4.1 водные процедуры, сухая углекислая ванна и дыхательное лфк. экспонату А никогда не подходили медикаментозные психиатрические схемы. в кошельке спрятаны несколько таблеток азалептина на случай острого психоза – это всё. попробуем вправлять мозги тишиной, водой и дореволюционными трюками. попробуем не читать новости.
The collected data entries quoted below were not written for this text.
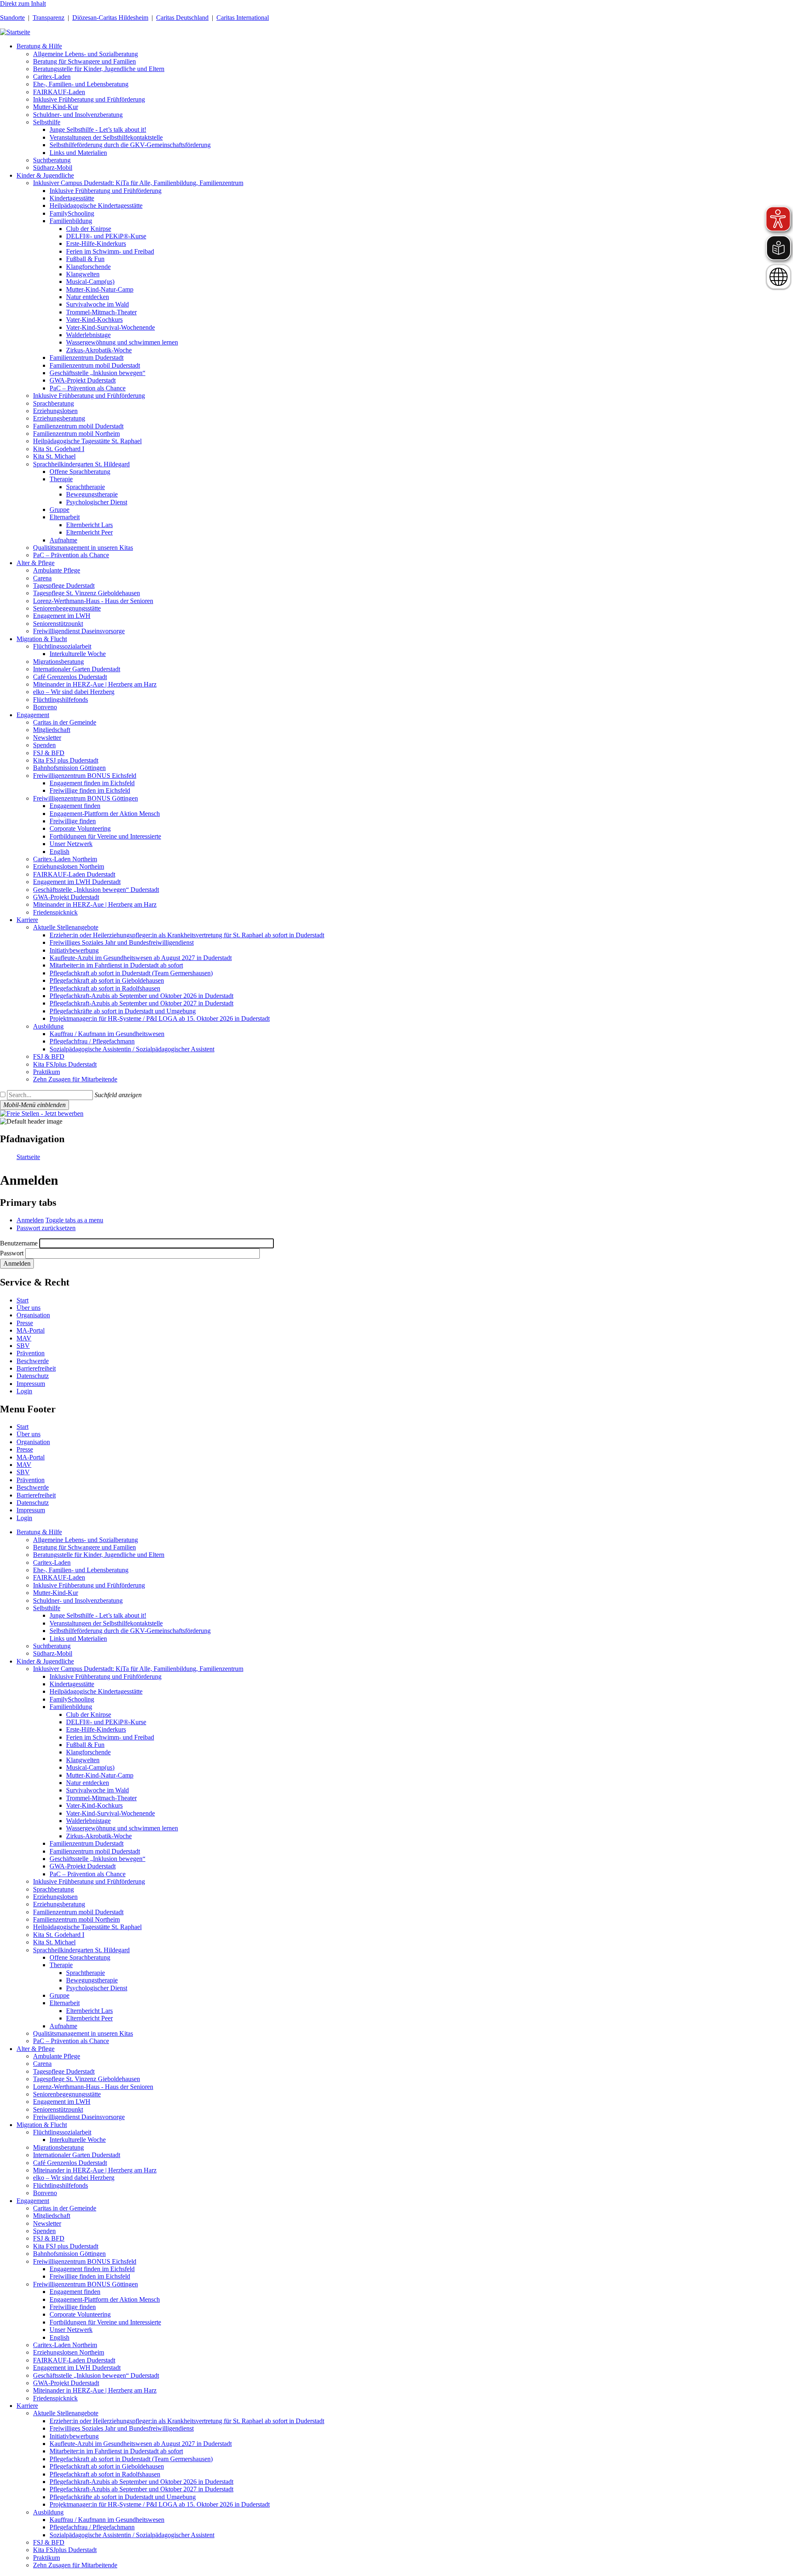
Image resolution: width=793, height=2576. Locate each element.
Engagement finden (75, 2291)
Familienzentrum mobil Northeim (76, 1919)
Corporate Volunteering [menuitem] (80, 828)
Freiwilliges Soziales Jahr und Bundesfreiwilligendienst (122, 2428)
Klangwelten (83, 1759)
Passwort (12, 1253)
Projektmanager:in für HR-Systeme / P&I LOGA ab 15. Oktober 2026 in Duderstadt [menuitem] (160, 1018)
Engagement (33, 2200)
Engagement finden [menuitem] (75, 805)
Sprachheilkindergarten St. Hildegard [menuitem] (81, 464)
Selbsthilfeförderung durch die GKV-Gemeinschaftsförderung (130, 1630)
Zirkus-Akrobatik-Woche (99, 1835)
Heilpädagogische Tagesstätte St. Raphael (87, 1926)
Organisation (33, 1315)
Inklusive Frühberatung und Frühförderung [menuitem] (89, 99)
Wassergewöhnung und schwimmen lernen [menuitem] (122, 342)
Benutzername (19, 1243)
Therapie (61, 1964)
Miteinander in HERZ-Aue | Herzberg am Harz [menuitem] (95, 684)
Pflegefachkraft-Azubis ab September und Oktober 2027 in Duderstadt (141, 2489)
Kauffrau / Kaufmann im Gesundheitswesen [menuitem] (107, 1033)
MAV (24, 1338)
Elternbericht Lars (89, 2010)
4.2 после дождей тут практически рай. в наполненных прудах раскрываются кувшинки и чавкают рыбы. кошки перемещаются в поросших клумбах, как львиный прайд, птицы поют в полный голос, на подсохшей террасе перед водолечебницей стучит пернатый воланчик. под розовыми кустами лежат отъятые ветром лепестки. на фонтане стоит нежная женщина-лебедь с широкими бедрами позапрошлого века. небо меняется каждый час. море – каждую минуту. мужчина в зеленом комбинезоне делает обход парковых урн. пенсионеры разгадывают в кроссворде реку коми-пермяцкого автономного округа. медленно ходят и изредка фотографируются женщины в белых бриджах, сидящих на них с утвердительной интонацией: да, она мать, она подарила жизнь своим детям. после того, как солнце скрылось за соседний гостиничный небоскреб, на пляже нет никого – кроме морских блох и спасателя, который плавает и собирает в черный пакет мусор вечернего прилива. по линии горизонта идет рейсовый катер.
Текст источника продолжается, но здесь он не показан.